**Texto proporcionado:**
○ ○ ○ ○

ARTURO PÉREZ-REVERTE | El Semanal - 12/4/2009
Vaya por delante que no tengo nada en contra de que una nieta del general Franco se gane la vida. Lo mismo me da que se la gane ella
que una nieta del general Miaja, del general Von Paulus o del general
Motors. Cada cual se lo monta como puede. Lo que me calienta la
recámara es que me fastidien el desayuno. Como saben los veteranos de
esta página, el arriba firmante desayuna crispis con un vaso de leche
-dejé el colacao hace un par de años- y hojeando revistas del corazón.
Para alguien que, como es mi caso, apenas ve la tele, esos quince
minutos mañaneros son una forma como otra cualquiera de pasar el rato
echando pan a los patos. Me entero, por ejemplo, de cómo es de grande
la biblioteca de Julio Iglesias júnior, de quién es el último pavo que
trabaja en la bisectriz de Ana Obregón, o de si las camisetas ceñidas
del duque de Lugo necesitan o no wonderbrá. Cosas así. Me pongo al día
viendo fotos, como digo; y en ese ratillo me ahorro incontables horas
de telemierda.

○ ○ ○ ○

**Tareas del ejercicio:**
[a] Responda con base en la columna sobre el desayuno:
(i) ¿Qué desayuna quien firma la columna?
(ii) ¿Qué dejó de tomar hace un par de años?
(iii) ¿Cuántos minutos dura su rato de lectura por la mañana?
[b] Retome la columna sobre el desayuno y las revistas del corazón a partir de su última frase y continúe el texto con el mismo tono.
Los datos provienen de una fuente distinta.

○ ○ ○ ○

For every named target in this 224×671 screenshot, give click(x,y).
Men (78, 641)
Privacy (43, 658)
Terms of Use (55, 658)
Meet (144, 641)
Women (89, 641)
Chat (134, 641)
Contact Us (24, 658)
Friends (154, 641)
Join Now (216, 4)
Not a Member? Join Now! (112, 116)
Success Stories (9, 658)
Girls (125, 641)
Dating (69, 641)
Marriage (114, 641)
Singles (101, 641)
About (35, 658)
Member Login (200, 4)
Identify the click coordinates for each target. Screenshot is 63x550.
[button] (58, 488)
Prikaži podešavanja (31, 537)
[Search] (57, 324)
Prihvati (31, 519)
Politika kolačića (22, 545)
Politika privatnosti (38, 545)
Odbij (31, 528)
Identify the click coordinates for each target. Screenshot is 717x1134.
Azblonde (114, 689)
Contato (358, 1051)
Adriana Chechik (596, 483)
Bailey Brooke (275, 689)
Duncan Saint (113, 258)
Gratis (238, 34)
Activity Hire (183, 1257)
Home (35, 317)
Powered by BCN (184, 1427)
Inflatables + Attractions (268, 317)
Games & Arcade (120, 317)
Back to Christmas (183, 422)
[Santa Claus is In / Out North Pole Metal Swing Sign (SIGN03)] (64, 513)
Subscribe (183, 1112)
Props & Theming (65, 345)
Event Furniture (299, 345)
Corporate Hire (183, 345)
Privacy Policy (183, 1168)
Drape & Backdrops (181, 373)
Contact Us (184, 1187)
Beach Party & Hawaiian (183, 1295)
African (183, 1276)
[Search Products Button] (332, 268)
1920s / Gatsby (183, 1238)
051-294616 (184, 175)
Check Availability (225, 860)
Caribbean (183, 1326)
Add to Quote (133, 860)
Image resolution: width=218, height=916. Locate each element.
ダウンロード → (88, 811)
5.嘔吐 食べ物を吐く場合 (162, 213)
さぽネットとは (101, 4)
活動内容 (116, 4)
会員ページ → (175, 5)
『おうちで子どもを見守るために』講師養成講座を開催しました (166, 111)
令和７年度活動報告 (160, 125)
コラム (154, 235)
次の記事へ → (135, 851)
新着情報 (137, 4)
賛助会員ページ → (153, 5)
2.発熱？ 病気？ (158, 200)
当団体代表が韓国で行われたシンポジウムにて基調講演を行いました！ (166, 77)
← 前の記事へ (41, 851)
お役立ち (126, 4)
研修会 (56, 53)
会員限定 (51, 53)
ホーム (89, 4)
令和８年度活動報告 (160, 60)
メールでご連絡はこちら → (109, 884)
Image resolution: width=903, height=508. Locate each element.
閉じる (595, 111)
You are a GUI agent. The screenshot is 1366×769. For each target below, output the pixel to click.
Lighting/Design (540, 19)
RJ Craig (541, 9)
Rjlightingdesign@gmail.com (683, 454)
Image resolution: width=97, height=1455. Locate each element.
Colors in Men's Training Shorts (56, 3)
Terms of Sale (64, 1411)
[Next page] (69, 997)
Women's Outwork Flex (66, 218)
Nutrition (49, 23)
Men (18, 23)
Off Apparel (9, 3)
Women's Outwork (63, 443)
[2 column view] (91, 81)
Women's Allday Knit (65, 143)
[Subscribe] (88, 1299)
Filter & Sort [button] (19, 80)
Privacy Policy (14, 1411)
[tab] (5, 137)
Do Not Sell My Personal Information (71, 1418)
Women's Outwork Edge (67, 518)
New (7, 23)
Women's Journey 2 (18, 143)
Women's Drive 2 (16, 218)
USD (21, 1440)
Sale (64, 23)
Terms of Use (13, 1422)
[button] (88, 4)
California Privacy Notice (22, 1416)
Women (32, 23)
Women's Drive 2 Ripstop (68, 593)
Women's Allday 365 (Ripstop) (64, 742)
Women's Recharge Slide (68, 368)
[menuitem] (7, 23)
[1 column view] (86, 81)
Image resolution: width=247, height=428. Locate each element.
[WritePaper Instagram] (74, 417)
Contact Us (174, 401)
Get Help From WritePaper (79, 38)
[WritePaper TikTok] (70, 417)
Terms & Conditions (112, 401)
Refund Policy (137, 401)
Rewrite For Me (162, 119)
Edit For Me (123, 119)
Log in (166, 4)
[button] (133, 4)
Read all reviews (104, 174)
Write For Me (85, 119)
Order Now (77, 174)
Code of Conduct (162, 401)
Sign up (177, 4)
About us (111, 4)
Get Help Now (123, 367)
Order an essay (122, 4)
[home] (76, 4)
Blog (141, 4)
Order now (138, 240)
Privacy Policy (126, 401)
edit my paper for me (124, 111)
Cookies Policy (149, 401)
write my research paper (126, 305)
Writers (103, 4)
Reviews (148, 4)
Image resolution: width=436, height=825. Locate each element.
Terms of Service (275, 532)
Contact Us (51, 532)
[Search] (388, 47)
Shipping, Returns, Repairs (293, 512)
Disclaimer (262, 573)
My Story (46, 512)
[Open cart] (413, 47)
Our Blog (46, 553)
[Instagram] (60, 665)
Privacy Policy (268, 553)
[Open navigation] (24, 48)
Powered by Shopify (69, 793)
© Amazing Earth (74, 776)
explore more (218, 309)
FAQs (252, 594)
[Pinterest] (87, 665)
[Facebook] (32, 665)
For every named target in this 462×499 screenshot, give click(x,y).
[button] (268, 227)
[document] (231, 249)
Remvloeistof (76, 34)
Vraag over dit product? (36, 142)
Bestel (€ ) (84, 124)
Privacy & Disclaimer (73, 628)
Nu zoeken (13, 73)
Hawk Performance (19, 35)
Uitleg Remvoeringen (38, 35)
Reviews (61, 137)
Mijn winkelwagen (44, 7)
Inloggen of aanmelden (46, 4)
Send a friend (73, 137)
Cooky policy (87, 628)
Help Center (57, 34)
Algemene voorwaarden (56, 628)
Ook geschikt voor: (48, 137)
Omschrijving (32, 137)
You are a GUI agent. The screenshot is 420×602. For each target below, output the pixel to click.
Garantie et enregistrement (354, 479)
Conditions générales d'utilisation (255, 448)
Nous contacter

○ ○ ○ ○

**Respuestas:**
[a]
(i) Crispis con un vaso de leche.
(ii) El colacao.
(iii) Quince minutos.

[b]
Lo de Carmen Martínez-Bordiú, sin embargo, me supera. Me refiero a su desvergüenza mediática. Cada vez que, en ciclo siniestro e inevitable, la veo ocupar una portada del Hola -viaja más que Phileas Fogg- me pregunto qué hemos hecho los lectores
fieles para merecerla. Sobre todo me pregunto por qué mi prima, y no
otra. Cuál es su glamour. Su magisterio intelectual. Sus poderes. El
gancho fotogénico y periodístico de una señora que tampoco es, puestos
a señalar, Elsa Pataky ni Elena Cue -esas portadas no me atragantan los
crispis, fíjense-, y cuyas declaraciones, toque lo que toque, son más
elementales, querido Watson, que el mecanismo de un sonajero. Todavía
recuerdo, de cuando el Prestige, esta honda y comprometida
declaración suya: «Si tuviera una pala, iría a Galicia a recoger
chapapote». Pero claro. No pudo ir, la pobre. No tenía pala, y la
ferretería pillaba lejos.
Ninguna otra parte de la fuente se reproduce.